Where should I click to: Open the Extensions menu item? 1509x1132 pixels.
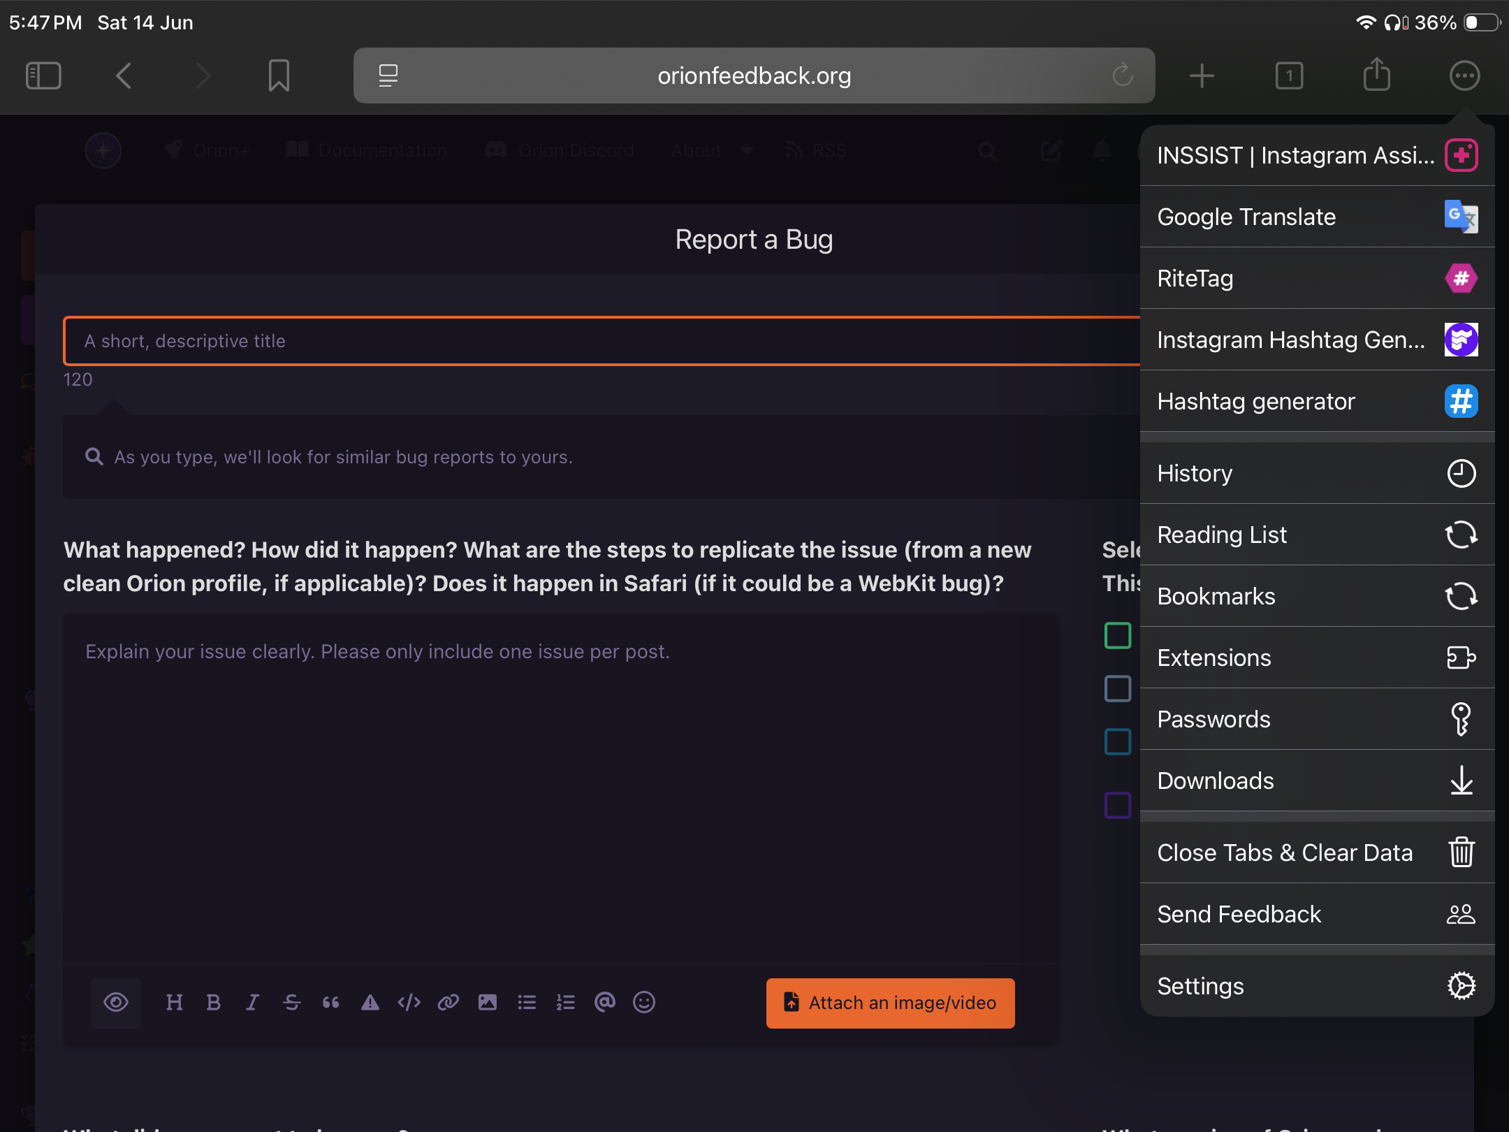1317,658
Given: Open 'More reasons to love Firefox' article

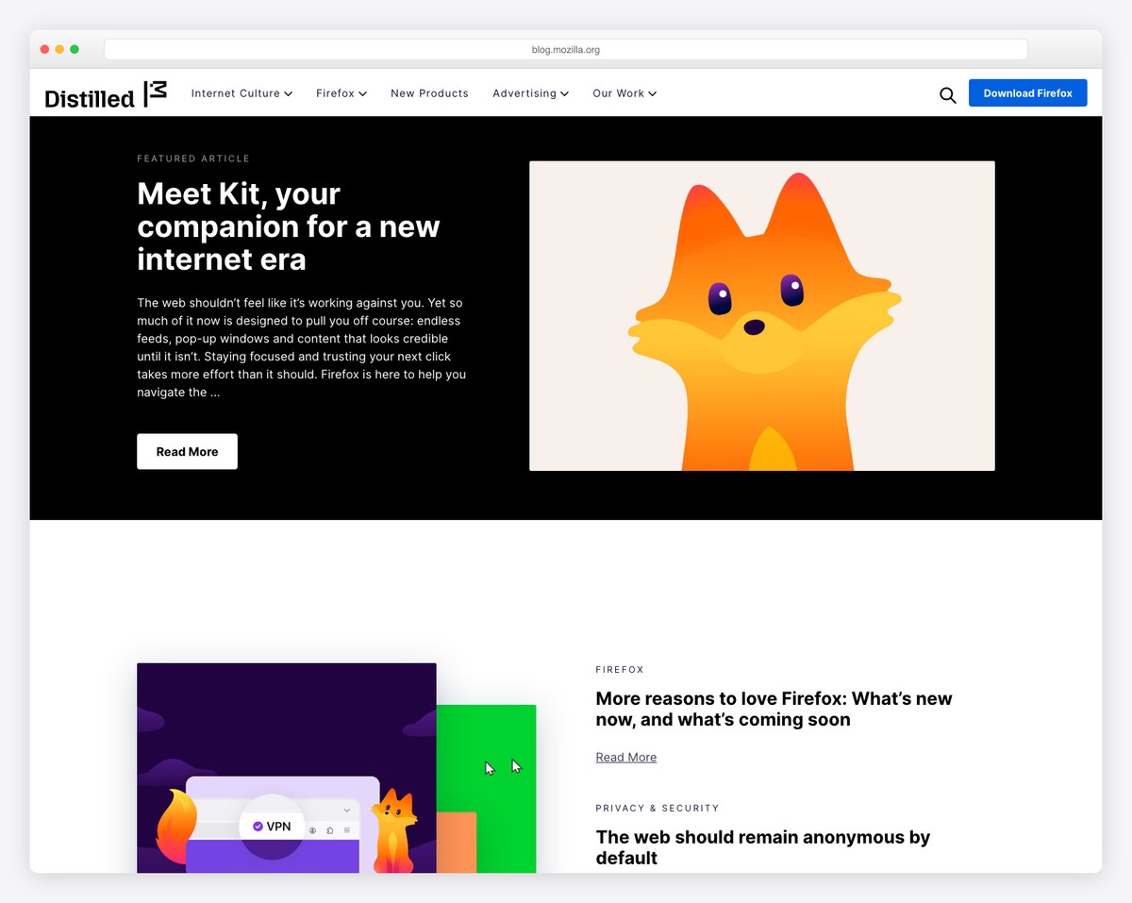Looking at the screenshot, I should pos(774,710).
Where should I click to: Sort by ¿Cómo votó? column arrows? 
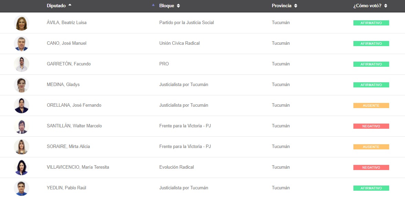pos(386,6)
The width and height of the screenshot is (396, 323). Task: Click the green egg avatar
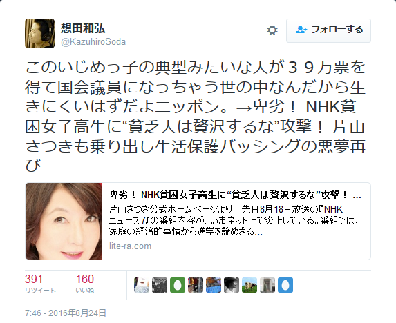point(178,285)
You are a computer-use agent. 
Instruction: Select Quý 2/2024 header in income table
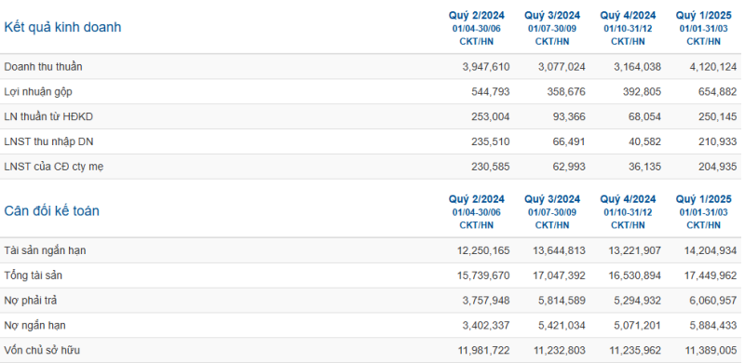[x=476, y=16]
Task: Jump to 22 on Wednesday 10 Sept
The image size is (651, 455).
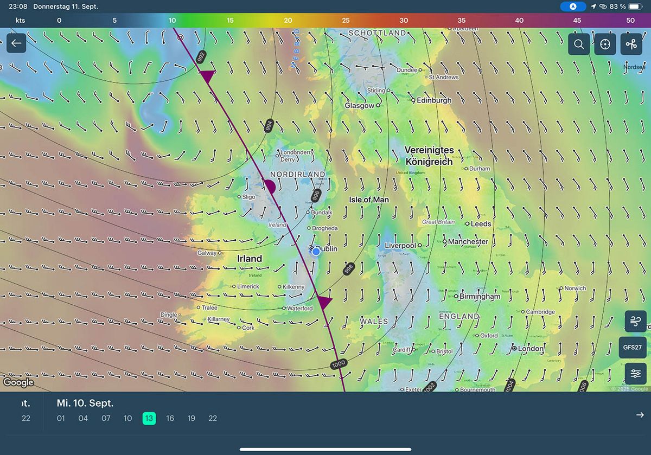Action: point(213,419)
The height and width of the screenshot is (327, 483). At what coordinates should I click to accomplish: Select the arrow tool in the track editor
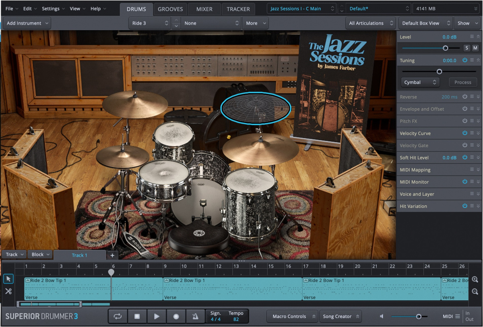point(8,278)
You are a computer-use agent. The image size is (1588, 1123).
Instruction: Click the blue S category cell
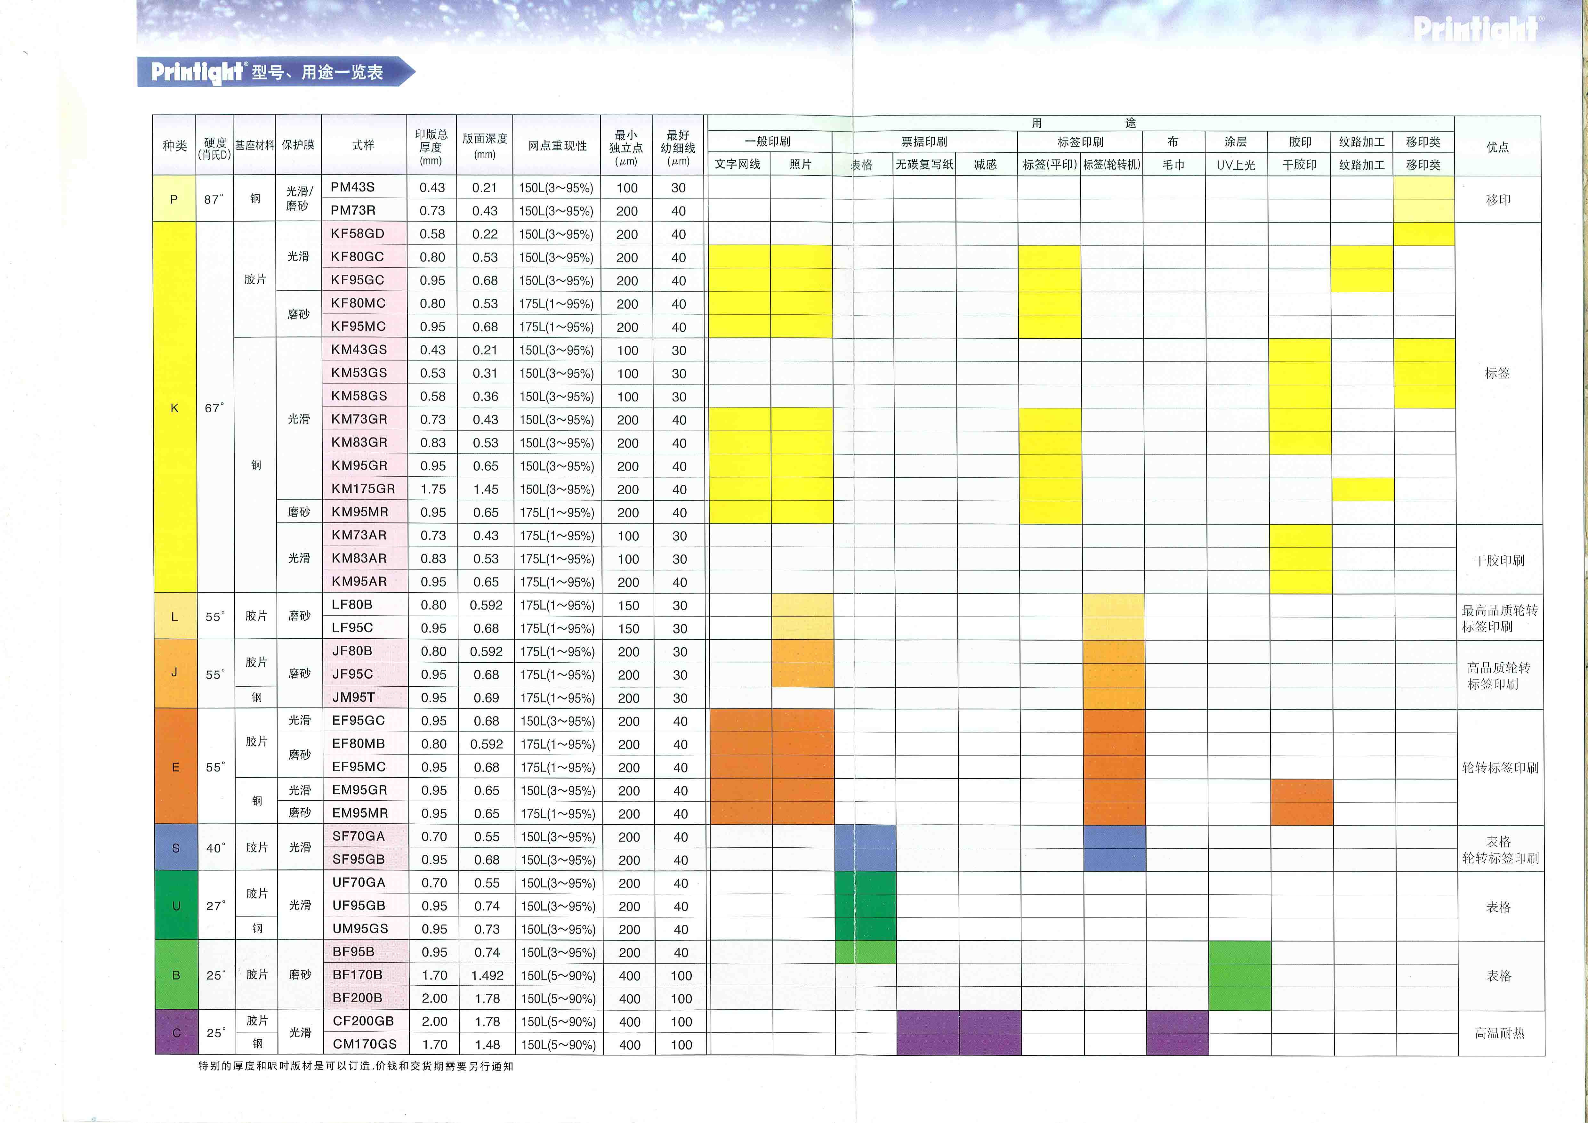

····················

WRITTEN REQUEST – Edit all of the items above by replacing "Instruction" with "Directive" and keeping everything else the same. Leave out the pictures.

SOLUTION TO THIS TASK –
Where should I click to: Open the Extensions menu item? 1509x1132 pixels.
1317,658
Given: Open 'More reasons to love Firefox' article

Looking at the screenshot, I should pos(774,710).
Where should I click to: Sort by ¿Cómo votó? column arrows? 
pos(386,6)
The width and height of the screenshot is (396, 323). Task: Click the green egg avatar
point(178,285)
You are a computer-use agent. 
Directive: Select Quý 2/2024 header in income table
[x=476, y=16]
Task: Jump to 22 on Wednesday 10 Sept
The image size is (651, 455).
Action: point(213,419)
The height and width of the screenshot is (327, 483). At what coordinates should I click to accomplish: Select the arrow tool in the track editor
point(8,278)
You are a computer-use agent. The image size is (1588, 1123).
Directive: Click the blue S category cell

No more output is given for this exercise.